ADRの現場から 不動産会社が知っておくべきトラブル解決ノウハウ 140 後を絶たないコロナ競売と関連トラブル 日本不動産仲裁機構
住宅新報 2020年11月3日 号 11面
連載: ADRの現場から
コロナ禍によって住宅ローンの返済ができなくなってしまったため、競売にかけられる物件が後を絶たないといいます。これも、新型コロナウィルスが引き起こした一つの事象であるといえるでしょう。通常、競売物件の購入は、一般の不動産取引に比べてリスクが大きいものであると言われています。

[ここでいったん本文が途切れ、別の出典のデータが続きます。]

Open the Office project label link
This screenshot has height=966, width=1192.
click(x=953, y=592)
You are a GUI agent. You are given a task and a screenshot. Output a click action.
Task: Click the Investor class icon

その大きな理由の一つとしては、不動産競売は「民事執行法」、一般の不動産取引は「宅地建物取引法」と、適用される法律が異なることもあり、買主の保護が十分にはなされていないということが挙げられます。
例えば、競売で取得した物件に人が住んでいた場合の立ち退き交渉や、鍵を新しく作り替えるといったことも、すべて買主が行わなくてはなりません。このようなことを知らずに競売を利用してしまうと、トラブルになってしまうこともあります。そして、買主を競売に関するトラブルから守り、安心・安全な取引をサポートしているのが、東京都の不動産会社S社です。
S社が相談を受けるトラブルの種類として最も多いものは立ち退き交渉に関するものですが、「管理費滞納」に関わるものも多いといいます。これは、分譲マンションなどの区分所有建物を落札した際、管理費や修繕積立金などの滞納金が残ってしまっているというものです。不動産競売においては、原則として物件の所有権を継承する人がその滞納管理費などの債務を引き継ぐことになっており、各種滞納金は買主が負担することとなります。